# Muskrat trapping help! (ND)



## Olie24 (Feb 3, 2012)

I just began muskrat trappin this year and I'm tryin trip open the huts and put either a conifer or coil ring in the huts but when I rip the hut open I can ever find the main dome were they live in and only keep pullin out mor cattails and crap outa the hut and am wondering wht I'm doin wrong?? Also I need some more tips and tricks on how to trap and more Ideas and all wold be appreciated! Thanks!! Plz give me some feedback and also some places to set the traps and how.

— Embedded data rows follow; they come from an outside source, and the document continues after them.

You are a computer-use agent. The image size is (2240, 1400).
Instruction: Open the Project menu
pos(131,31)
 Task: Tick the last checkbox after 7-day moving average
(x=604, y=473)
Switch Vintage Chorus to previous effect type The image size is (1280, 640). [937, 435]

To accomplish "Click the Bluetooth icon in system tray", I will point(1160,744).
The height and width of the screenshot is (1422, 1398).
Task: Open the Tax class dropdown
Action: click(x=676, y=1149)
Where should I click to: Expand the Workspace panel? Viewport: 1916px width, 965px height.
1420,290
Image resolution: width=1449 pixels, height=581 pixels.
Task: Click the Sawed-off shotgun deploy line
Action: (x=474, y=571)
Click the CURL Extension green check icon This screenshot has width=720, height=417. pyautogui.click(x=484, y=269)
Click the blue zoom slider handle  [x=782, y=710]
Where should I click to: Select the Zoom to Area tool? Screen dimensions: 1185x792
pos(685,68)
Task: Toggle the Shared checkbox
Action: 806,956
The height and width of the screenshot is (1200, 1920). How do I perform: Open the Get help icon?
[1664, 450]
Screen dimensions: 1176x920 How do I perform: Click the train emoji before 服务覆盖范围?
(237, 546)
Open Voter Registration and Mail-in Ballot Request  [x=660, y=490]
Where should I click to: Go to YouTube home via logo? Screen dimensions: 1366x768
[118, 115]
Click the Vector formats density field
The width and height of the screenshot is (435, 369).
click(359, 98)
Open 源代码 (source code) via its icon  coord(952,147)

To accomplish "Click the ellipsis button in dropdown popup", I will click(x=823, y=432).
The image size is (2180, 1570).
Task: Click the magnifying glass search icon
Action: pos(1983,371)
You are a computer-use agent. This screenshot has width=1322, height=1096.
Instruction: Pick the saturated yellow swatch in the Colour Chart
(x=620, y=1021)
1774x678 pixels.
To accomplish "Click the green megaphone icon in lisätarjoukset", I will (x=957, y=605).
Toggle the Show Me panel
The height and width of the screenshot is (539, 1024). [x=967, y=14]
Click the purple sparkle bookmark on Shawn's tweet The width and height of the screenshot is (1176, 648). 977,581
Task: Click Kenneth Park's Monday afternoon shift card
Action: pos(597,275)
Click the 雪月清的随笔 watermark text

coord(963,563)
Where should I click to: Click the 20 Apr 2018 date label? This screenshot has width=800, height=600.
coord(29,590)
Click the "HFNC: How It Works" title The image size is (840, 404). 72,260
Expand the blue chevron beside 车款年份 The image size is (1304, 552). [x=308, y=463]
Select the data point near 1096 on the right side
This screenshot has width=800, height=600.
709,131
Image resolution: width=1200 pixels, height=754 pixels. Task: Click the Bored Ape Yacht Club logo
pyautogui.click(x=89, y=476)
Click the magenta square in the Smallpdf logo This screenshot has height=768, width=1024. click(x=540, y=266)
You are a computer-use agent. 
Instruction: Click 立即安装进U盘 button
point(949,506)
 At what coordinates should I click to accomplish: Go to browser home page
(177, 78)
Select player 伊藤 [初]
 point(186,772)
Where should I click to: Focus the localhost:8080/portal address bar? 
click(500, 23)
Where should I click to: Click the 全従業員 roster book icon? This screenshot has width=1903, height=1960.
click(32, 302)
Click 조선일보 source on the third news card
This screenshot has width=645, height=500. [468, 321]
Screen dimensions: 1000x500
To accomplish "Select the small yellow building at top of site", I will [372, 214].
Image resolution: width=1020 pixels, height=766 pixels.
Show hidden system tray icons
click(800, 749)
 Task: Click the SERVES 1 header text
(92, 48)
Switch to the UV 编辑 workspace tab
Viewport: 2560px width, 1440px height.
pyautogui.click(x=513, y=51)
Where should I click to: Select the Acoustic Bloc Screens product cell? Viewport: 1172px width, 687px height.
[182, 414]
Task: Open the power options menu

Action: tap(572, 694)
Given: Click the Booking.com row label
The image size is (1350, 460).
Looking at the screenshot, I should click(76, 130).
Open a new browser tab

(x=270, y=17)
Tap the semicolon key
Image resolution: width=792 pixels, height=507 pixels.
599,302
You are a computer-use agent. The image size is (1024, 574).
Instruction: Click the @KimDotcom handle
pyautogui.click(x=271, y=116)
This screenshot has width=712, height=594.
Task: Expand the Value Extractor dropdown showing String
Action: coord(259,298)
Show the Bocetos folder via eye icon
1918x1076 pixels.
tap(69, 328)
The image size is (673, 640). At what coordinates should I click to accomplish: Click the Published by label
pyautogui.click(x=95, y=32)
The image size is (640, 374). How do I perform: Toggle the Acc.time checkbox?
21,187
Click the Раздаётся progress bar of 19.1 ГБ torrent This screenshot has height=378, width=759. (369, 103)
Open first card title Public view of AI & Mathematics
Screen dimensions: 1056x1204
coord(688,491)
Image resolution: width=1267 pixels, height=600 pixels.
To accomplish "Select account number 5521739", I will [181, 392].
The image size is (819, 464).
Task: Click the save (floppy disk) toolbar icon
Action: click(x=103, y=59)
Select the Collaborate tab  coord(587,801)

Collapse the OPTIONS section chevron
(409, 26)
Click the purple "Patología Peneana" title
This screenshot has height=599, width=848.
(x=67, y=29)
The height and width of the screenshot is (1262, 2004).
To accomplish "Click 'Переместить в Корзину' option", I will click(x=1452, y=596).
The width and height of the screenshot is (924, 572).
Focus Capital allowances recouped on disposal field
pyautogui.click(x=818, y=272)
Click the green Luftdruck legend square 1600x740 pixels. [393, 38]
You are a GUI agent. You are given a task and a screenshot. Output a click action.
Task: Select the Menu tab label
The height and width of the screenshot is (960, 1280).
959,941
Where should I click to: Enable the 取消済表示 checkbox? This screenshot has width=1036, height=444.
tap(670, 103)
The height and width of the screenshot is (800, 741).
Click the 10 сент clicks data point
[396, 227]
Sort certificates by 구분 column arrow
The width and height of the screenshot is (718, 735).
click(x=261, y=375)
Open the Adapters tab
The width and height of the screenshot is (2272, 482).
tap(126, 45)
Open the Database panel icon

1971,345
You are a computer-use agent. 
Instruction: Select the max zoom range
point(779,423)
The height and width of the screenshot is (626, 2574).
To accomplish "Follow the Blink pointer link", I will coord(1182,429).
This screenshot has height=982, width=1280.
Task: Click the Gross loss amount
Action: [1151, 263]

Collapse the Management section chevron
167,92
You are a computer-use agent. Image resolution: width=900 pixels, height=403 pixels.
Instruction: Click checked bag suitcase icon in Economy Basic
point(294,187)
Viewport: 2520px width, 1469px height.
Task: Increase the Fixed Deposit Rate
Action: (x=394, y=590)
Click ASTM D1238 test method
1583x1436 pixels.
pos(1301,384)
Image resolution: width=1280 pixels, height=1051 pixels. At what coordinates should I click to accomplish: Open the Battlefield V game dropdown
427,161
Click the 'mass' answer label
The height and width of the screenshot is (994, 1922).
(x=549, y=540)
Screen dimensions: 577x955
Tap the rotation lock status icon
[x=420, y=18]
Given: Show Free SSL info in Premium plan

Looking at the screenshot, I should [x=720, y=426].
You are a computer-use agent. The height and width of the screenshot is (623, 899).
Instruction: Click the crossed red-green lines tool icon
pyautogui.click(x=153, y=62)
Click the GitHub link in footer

Thanks!


----------



## Ndwildman (Dec 7, 2011)

First of all Never pull out the cattails thats there living room. once your in take a stick and find the hole that goes in the water. the entrance in other words. and if you pull them cattails out then you will rune everything. now after you found the hole just put the coil spring on the cattails or weeds (the ground in huts) right in front of the hole. this works wonders for me. :beer:


----------



## bigsky (Oct 23, 2012)

wish i could see the expression on your face when you pull a tad too hard on the hyde, and open the visceral cavity...gross... :lol: 
i never set for rats on purpose....i set for mink and end up trapping out the rats...gads, they are rank....ive read about people eating them..nasty...


----------



## Stre3343 (Oct 2, 2012)

Suit yourself, with rat prices projected to be around 10 bucks and trapping them as easy as settin for mice in a feed barn i'll be setting for them! When I first started trapping the easiest method I found was to not dig for a cavity but just mess there house up a little on top. Make a bed on the hut for your foothold near where you disturbed the hut. The rats wil see this and crawl on top to fix it, thats when you'll get em!


----------



## bigsky (Oct 23, 2012)

if a fella sets for ****, on a drowning rig, and mink....well..you aint getting out of that location without trapping every rat in the area...rats are my least favorite animal to skin...they do pay for the gas though...i have skinned a fair ammount of rats, and was always happy for the fur and the check that accompanied it... especially when all the other sets were empty. only thing worse than skinning a rat is driving home empty handed. i feel that anyone that overthinks rat trapping is approaching the situation from the wrong angle...your mink sets and drowning **** sets will catch you a plethora of rats. i had tons of success setting a #1 on a floating log...just big enough to hold the trap with a little room to spare...put some grass on the pan and dabble a little anise oil on the foilage...remember to wire the log out deep enough so that when the rat fires it, he and the trap fall into the water..you gotta kill rats..they will break out of a non drowning leg hold...then alls you get to skin is a rat foot..rats sometimes need trapped out...because they are big enough to set off a 330 but seldome get caught...a fired 330 catches no beaver


----------



## trapperroscoe (Oct 16, 2013)

im assuming your talking about winter trapping so on that note what I would do is get a lath and a 110 slide the lathe through the part next to the circle then find a bubble trail underwater and set it right in the trail and wham youll have the rat if theres a rat to be trapped


----------